Tony Bennett may have left his heart in San Francisco (a part of mine, too), but I bet he never visited Nagasaki. The city is one of those places where I arrived and loved it immediately. Maybe because it was one small corner of Japan that was just a little less "Japanese" than the rest of the country? Most definitely I loved its setting - almost all Japanese cities are built on the very scarce flat land in that country with few exceptions (Kobe and Hakodate to be exact, and they BOTH are like smaller versions of Nagasaki with similar histories!) Nagasaki, like Tony Bennett's San Francisco, is built into the hills and spills into lovely Nagasaki Bay. No "little cable cars", but from the moment I set eyes on it, I fell for the city.
My favorite place? Glover Garden (Gurabāen).
Glover Garden is a park in Nagasaki, Japan, built for Thomas Blake Glover, a Scottish merchant who contributed to the modernization of Japan in shipbuilding, coal mining, and other fields. In it stands the Glover Residence, the oldest Western-style house surviving in Japan and Nagasaki's foremost tourist attraction.

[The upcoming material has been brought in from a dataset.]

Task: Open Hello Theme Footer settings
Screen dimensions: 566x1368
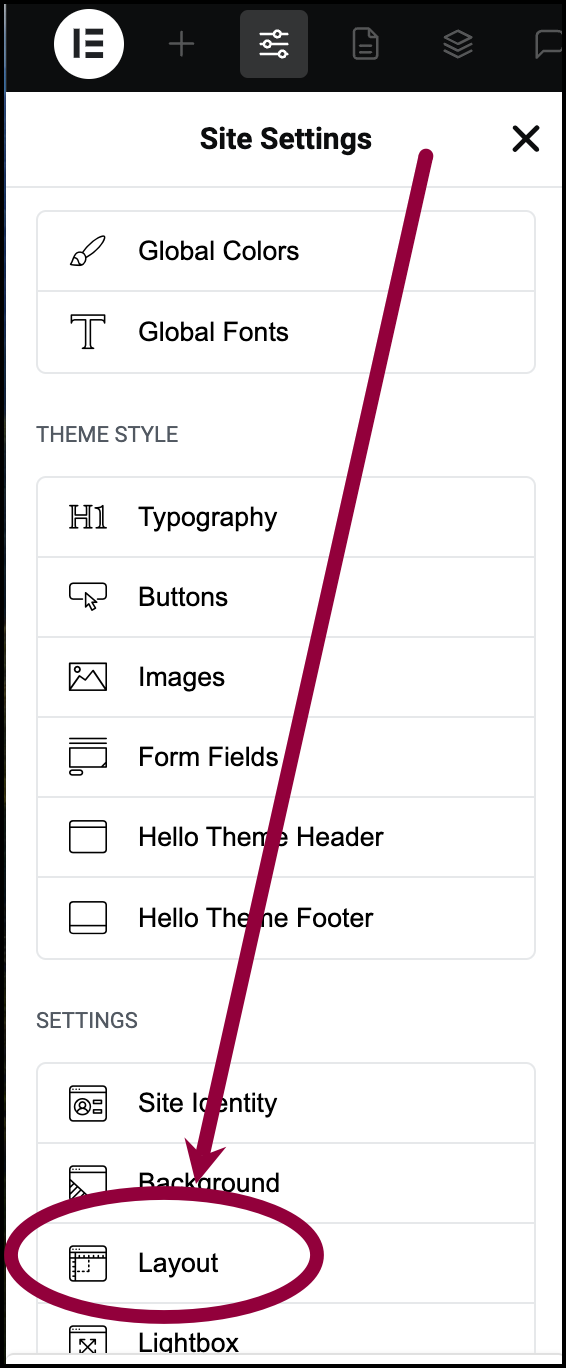Action: (286, 918)
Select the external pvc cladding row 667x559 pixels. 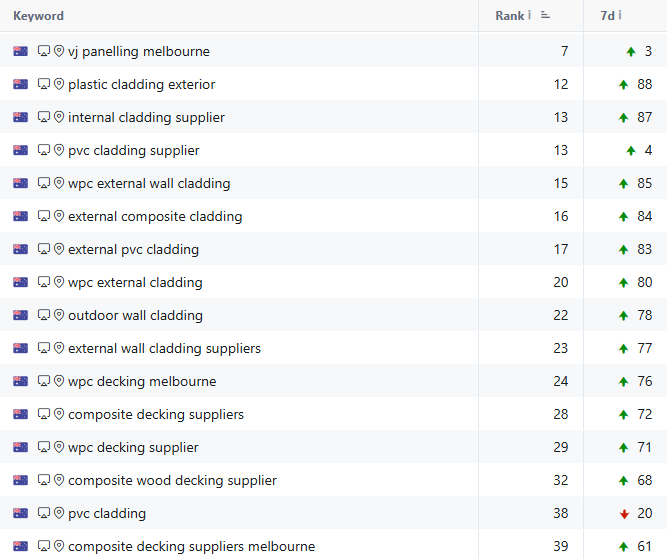click(x=334, y=249)
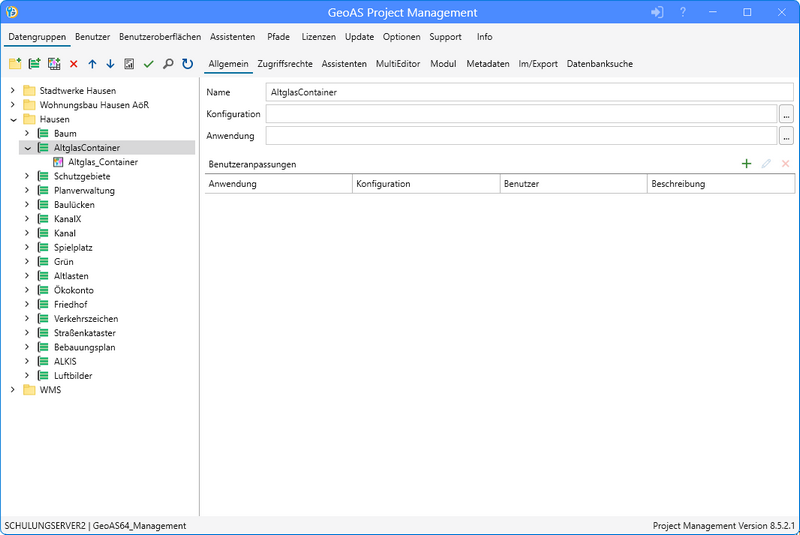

It is located on the Minamiyamate hillside overlooking Nagasaki harbor. It was built by Hidenoshin Koyama of Amakusa island and completed in 1863. It has been designated as an Important Cultural Asset. As the house and its surroundings are reminiscent of Puccini's opera, it is also known as the "Madame Butterfly House." Statues of Puccini and diva Miura Tamaki, famed for her role as Cio-Cio-san, stand in the park near the house. This house was also the venue of Glover's meetings with rebel samurai, particularly from the Chōshū and Satsuma domains.
(Wikipedia)
Thomas Blake Glover, I loved your house and its view over Nagasaki. I loved the whole history of the city with its ancient crypto-Christian community, its REAL Chinatown (the only one in Japan until Yokohama developed one years later), and its unique status as being the sole window to the outside world for centuries. Japan was a hermit kingdom for many years until the colonial powers came rapping at her door. Gurabā-san was one lucky Scotsman to live in that house and see a Japan that was forever to change once she finally opened her doors to the rest of the world.
I hope to make it back to Nagasaki one day and when I do, I will definitely make time to hang out in Glover Garden.